• [Exercise goal] In the entries below, count each line holding the word "Atlantic". Answer with the total alone.

• [Data extracted from a collection]
------------------------------------

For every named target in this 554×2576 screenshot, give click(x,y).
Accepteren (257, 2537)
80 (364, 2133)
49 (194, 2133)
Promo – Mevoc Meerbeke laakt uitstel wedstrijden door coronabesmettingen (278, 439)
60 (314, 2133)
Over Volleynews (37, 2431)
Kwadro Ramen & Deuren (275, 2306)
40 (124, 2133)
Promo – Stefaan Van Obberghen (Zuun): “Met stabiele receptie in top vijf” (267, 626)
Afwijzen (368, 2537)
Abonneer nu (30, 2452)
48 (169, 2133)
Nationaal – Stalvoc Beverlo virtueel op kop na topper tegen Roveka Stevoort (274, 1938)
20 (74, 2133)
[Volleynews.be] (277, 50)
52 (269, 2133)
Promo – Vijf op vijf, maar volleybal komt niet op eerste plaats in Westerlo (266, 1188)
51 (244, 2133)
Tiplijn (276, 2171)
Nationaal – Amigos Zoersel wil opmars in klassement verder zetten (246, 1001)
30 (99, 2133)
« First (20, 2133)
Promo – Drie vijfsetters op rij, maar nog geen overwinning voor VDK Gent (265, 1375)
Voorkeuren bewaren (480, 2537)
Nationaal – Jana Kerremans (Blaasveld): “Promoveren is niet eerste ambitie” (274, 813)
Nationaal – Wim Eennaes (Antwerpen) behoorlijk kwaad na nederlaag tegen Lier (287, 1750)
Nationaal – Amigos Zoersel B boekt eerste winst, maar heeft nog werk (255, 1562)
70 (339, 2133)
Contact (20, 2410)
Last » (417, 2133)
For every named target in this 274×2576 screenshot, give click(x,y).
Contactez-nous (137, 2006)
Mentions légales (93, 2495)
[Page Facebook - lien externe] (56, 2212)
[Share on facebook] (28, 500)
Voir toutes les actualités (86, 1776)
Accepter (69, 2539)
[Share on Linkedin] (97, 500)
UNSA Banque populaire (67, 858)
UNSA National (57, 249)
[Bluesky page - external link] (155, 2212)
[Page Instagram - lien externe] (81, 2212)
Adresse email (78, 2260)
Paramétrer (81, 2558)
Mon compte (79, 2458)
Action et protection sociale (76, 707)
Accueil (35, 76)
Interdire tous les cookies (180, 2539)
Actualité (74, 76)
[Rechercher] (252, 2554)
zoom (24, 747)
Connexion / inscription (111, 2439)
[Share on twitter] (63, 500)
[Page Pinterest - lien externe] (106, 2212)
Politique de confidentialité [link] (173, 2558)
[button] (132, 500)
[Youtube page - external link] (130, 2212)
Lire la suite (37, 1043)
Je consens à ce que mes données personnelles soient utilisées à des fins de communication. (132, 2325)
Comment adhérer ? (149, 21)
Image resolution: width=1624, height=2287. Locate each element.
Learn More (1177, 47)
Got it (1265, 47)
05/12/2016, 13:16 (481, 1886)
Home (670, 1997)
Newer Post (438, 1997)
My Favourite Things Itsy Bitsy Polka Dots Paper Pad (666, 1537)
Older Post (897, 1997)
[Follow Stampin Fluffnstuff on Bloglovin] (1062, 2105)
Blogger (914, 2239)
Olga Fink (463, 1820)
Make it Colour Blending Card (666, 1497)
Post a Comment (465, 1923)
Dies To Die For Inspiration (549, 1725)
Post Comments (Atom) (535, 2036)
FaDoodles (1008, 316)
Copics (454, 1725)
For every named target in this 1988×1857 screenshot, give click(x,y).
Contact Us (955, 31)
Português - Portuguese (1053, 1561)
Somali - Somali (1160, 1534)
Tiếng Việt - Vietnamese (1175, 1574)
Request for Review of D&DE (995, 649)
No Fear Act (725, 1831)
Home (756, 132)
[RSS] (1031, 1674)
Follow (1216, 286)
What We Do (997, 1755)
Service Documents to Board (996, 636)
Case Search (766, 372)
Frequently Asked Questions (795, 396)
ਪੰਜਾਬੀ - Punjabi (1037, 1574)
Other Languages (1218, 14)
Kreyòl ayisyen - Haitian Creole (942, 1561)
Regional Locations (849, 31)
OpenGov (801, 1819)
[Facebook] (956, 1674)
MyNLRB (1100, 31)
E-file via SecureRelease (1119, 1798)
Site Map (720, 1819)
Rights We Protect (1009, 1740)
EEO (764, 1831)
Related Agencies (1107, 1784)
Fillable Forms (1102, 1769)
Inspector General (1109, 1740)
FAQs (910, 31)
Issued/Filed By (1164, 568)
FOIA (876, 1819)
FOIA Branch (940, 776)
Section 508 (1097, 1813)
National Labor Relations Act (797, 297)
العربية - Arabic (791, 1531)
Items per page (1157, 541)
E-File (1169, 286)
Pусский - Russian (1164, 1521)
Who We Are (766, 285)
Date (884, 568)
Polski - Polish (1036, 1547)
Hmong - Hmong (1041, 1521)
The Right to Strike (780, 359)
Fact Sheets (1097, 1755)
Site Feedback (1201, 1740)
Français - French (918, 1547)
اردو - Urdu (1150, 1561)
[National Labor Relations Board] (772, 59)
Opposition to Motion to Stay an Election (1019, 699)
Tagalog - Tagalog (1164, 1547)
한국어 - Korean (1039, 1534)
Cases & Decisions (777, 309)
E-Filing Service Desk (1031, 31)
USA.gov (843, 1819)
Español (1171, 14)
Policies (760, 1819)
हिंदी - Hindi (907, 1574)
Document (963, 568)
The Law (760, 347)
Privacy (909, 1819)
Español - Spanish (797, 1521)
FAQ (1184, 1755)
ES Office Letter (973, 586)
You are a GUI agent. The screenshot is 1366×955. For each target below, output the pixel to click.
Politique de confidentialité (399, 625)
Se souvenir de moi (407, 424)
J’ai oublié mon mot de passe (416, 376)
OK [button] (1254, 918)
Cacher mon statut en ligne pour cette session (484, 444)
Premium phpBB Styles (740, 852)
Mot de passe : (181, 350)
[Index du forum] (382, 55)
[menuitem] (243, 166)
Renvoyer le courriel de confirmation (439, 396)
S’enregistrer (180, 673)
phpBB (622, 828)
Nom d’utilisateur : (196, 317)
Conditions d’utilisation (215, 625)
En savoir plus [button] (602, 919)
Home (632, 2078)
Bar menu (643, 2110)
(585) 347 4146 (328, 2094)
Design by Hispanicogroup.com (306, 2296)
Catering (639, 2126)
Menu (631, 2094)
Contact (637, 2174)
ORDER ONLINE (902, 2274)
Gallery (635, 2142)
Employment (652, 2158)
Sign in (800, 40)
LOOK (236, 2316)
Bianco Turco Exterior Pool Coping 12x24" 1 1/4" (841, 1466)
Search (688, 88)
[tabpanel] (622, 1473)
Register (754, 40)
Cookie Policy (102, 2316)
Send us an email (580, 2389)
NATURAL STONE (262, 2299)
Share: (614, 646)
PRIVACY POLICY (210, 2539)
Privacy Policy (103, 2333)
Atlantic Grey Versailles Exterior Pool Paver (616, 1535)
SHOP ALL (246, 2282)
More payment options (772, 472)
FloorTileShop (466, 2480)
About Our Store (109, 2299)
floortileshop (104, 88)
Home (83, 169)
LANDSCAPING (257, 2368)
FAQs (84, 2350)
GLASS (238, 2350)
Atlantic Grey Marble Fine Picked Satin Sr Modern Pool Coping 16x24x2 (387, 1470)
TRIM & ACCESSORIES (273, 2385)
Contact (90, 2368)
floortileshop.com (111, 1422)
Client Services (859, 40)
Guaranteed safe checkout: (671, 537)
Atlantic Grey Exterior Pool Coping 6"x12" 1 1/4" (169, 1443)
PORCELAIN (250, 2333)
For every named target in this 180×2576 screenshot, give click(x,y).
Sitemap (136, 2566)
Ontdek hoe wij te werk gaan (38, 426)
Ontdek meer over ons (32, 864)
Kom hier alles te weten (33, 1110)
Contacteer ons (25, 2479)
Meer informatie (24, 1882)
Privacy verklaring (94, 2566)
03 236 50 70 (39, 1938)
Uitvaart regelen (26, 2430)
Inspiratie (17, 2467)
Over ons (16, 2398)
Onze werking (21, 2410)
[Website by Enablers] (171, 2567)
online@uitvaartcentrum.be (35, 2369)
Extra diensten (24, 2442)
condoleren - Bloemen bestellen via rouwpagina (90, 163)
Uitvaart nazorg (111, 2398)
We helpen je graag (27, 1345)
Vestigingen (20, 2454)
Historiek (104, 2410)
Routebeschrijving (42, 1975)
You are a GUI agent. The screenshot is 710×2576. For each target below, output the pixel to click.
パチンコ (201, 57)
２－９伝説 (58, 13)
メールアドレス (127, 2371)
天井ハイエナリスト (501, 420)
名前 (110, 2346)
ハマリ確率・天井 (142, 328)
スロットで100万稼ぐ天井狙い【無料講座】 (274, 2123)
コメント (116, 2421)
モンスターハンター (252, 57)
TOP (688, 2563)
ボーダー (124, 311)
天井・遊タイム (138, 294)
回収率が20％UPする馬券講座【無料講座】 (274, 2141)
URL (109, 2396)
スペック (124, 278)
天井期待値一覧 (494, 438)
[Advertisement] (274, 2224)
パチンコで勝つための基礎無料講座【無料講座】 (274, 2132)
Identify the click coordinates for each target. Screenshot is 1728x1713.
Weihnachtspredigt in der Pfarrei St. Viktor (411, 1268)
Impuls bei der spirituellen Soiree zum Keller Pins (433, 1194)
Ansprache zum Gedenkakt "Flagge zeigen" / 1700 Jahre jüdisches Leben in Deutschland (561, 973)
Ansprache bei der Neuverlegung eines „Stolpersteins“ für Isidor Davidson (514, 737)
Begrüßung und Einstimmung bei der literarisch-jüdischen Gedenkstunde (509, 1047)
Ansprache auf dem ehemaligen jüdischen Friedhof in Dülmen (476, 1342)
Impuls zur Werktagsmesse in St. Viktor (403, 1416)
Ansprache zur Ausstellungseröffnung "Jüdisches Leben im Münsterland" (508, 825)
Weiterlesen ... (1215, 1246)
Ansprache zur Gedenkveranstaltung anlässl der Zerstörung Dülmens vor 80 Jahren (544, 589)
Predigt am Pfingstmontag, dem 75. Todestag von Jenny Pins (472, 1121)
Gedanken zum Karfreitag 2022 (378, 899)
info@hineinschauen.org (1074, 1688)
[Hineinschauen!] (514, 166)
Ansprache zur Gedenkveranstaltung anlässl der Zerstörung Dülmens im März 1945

------------------------------------

• [Expected output] 3